Overview
On April 26, 2024, the U.S. Department of Justice and the State of California announced that they had reached a $7,084,000 civil settlement with ReNew Health Group LLC, ReNew Health Consulting Services LLC and two corporate executives for knowingly submitting false Medicare claims for nursing home residents in a first-of-its-kind False Claims Act case related to the COVID-19 Waiver Program.

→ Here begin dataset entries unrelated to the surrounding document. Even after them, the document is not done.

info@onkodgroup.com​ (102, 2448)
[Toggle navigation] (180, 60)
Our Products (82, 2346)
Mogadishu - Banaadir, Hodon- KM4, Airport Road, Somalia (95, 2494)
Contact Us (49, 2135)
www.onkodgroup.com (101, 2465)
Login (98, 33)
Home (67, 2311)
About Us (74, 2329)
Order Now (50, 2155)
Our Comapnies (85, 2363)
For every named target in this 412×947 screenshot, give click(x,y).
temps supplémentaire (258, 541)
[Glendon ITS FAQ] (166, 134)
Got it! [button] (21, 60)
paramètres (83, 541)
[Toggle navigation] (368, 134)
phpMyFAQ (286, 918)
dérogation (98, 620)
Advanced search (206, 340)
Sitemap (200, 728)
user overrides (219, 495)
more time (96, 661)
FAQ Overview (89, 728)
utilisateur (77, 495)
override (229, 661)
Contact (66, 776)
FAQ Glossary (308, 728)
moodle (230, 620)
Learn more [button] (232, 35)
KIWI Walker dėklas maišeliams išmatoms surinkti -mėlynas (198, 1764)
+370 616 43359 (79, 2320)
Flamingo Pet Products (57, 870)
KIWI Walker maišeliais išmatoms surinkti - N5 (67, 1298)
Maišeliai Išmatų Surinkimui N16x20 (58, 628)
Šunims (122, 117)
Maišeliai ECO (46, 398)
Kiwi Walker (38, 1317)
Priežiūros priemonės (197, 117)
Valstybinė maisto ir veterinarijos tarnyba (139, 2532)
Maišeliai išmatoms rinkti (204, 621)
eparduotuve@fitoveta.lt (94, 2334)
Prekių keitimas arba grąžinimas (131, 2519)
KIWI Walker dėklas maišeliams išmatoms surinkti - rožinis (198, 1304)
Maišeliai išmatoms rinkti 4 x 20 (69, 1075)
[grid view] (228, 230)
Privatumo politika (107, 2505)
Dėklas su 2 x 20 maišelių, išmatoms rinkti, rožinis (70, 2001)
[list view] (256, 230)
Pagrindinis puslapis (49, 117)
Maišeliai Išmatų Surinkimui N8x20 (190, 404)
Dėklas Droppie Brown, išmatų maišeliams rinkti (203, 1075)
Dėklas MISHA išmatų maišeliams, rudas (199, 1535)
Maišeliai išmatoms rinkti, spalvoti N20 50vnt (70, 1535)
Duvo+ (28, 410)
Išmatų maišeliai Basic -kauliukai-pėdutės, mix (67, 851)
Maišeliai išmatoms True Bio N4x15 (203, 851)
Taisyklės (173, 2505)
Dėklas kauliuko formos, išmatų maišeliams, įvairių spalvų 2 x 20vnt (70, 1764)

This settlement resolved allegations brought by Cohen Milstein’s whistleblower clients in a qui tam lawsuit.
The whistleblowers alleged that ReNew Health, which owns and operates dozens of nursing facilities throughout California, submitted millions of dollars of false claims to Medicare and California Medicaid under a COVID-19 waiver program for skilled care beginning at the start of the pandemic in March 2020.

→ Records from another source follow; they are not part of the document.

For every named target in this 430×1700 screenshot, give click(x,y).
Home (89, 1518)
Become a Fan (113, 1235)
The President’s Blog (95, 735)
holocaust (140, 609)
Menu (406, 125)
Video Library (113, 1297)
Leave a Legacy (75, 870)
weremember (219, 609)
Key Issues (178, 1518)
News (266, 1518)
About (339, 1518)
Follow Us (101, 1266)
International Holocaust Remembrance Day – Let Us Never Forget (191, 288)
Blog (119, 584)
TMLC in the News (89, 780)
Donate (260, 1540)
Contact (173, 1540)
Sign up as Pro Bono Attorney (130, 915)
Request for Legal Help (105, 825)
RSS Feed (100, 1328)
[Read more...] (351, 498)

The whistleblowers brought their lawsuit in California federal court in 2020. For their successful efforts, the whistleblowers are entitled to receive an award of $1,204,280, plus interest.
Case Background
Early in the COVID-19 pandemic, the Centers for Medicare and Medicaid Services (CMS) took emergency measures to free up hospital beds and temporarily waived the requirement that a person stay in a hospital for three days before Medicare Part A would cover skilled care in a nursing home that qualified as a skilled nursing facility (SNF). This meant that if a person who had Medicare Part A needed skilled care, the person could move directly into a nursing home that qualified as a SNF to receive that care – or if the person already lived in a nursing home that qualified as a SNF, the person could remain there and receive that care. The nursing home could then submit Medicare Part A claims on behalf of the person to get paid for providing that care. CMS also waived the 100-day limit on Medicare Part A coverage of such care, under certain circumstances. These waivers expired in May 2023.

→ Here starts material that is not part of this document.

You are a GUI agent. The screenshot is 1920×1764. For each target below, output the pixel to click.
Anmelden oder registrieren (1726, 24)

In their False Claims Act qui tam action, the whistleblowers alleged that beginning in March 2020, after learning of CMS’s waivers, ReNew Health submitted false Medicare and Medicaid claims representing that many residents in their nursing homes needed skilled care based on the possibility that they were exposed to COVID-19, in violation of the terms of the COVID-19 waiver program. Skilled care typically involves the treatment of severe illness or injuries, such as heart attacks, pneumonia, or significant orthopedic issues.
The whistleblower lawsuit prompted an investigation by the U.S. Department of Justice and the California Department of Justice’s Division of Medi-Cal Fraud and Elder Abuse. This investigation culminated in the first False Claims Act settlement regarding fraud in the COVID-19 Waiver Program.